Everyman Theatre, Liverpool – until 18 May 2019
Think Sweeney Todd and think gothic Victoriana; think Angela Lansbury camp, or a brooding Johnny Depp – there’s a lot of stylistic shorthand that comes with Stephen Sondheim’s take on the tale of the Demon Barber of Fleet Street.
So get down to the Everyman, and prepare to start all over again – and love every minute. Associate director Nick Bagnall’s vision is unique, intense and exciting, bringing out the very best of the venue and its performers.

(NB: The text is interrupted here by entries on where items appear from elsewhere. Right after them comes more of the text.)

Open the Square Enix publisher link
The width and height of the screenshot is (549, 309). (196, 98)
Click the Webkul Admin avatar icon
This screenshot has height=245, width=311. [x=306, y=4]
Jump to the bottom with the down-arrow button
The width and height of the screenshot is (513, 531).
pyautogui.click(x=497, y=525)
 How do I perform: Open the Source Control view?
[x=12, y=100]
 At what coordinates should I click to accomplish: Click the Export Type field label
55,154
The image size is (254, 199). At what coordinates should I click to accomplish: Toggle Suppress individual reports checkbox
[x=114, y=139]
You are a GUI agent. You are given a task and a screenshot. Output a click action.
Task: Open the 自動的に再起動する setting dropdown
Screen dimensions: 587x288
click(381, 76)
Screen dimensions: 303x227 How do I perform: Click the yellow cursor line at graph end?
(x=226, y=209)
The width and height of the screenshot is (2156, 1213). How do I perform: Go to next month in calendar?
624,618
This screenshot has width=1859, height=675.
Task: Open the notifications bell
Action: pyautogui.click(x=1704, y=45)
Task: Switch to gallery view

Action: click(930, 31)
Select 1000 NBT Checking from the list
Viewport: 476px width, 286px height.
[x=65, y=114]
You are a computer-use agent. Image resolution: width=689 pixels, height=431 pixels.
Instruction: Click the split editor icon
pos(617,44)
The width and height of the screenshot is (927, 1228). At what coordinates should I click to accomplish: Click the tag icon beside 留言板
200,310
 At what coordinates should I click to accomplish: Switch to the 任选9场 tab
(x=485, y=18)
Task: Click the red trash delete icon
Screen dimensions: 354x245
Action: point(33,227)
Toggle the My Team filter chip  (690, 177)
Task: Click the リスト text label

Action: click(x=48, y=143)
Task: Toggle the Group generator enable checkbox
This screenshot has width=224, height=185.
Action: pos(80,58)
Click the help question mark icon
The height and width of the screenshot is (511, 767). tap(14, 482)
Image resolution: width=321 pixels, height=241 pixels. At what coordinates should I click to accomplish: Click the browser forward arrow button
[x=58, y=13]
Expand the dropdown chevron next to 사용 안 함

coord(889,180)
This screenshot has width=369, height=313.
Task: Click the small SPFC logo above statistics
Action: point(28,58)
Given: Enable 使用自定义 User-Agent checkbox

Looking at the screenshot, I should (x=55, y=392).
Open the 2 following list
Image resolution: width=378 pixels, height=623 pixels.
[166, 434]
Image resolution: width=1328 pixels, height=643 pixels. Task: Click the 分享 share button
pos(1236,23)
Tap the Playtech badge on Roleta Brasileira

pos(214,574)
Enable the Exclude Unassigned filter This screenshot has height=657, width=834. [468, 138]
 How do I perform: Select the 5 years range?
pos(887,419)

Set in the round and with the cast in anachronistic, contemporary costume, his stripped-back Sweeney packs all the punch fans of the modern American opera would want and expect, and additionally brings so much more to the table.
Musical director Tarek Merchant leads a four-piece band that not only provides a deceptively big, and faultless, sound, but the musicians also weave in and out the production as ‘extras’ as called for.
From the moment the nine-strong cast assemble to position themselves around a large, circular grid that comprises the set and begin The Ballad of Sweeney Todd, the intimacy and sense of urgency is arresting.
Among a mostly local cast stands a notable outsider – and bona fide EastEnder (Little Mo, as was) – in Kacey Ainsworth as Mrs Lovett. Too on the nose? Not a bit, it turns out. As the proprietor of the café with the worst pies in London, Ainsworth nails every scene, perfectly navigating black comedy and the drama of blacker misdeeds. Liam Tobin, a veteran of the Everyman’s ensemble experiment of recent years, takes the lead as Sweeney and carries the role with aplomb. They make excellent partners in crime.
But all round this is an ensemble that truly convinces and connects, both with themselves and with the audience. Such a familiar face on the Liverpool stage, Paul Duckworth proves he is still full of surprises, playing the abominable Judge Turpin with gravitas and a mean bass. Bryan Parry as wide-eyed naif Anthony and Keziah Joseph as Johanna give a musical theatre polish and presence to the central romance. Emma Dears, Shiv Rabheru, Dean Nolan and Mark Rice-Oxley complete a quite outstanding cast.
Fight director Kev McCurdy deserves a mention, too, for some of the most truly convincing tussles I can remember seeing on stage – Sweeney’s fight to the death with nemesis Pirelli (a scenery-chewing Nolan) busts some genuinely wince-inducing moves. And lighting designer Mark Jonathan illuminates stark and striking scenes throughout – Judge Turpin’s creepy Mea Culpa, multiple shadows cast against a cross, is a chilling highlight.
It’s not that the cast and crew make what they’re doing look easy, or fun; the gritty hustle and fight for survival on the streets of London is palpable with every turn of the rusty, revolving grid of a set, which the cast rotate themselves to portray everything from Mrs Lovett’s bakehouse to Bedlam.
The gore is more symbolic than graphic; there are no gimmicks necessary to ram the story home. The balance of comedy and tragedy is damn near perfect, and this production has an unforgettable, gutsy intensity that easily places it among the Everyman’s finest.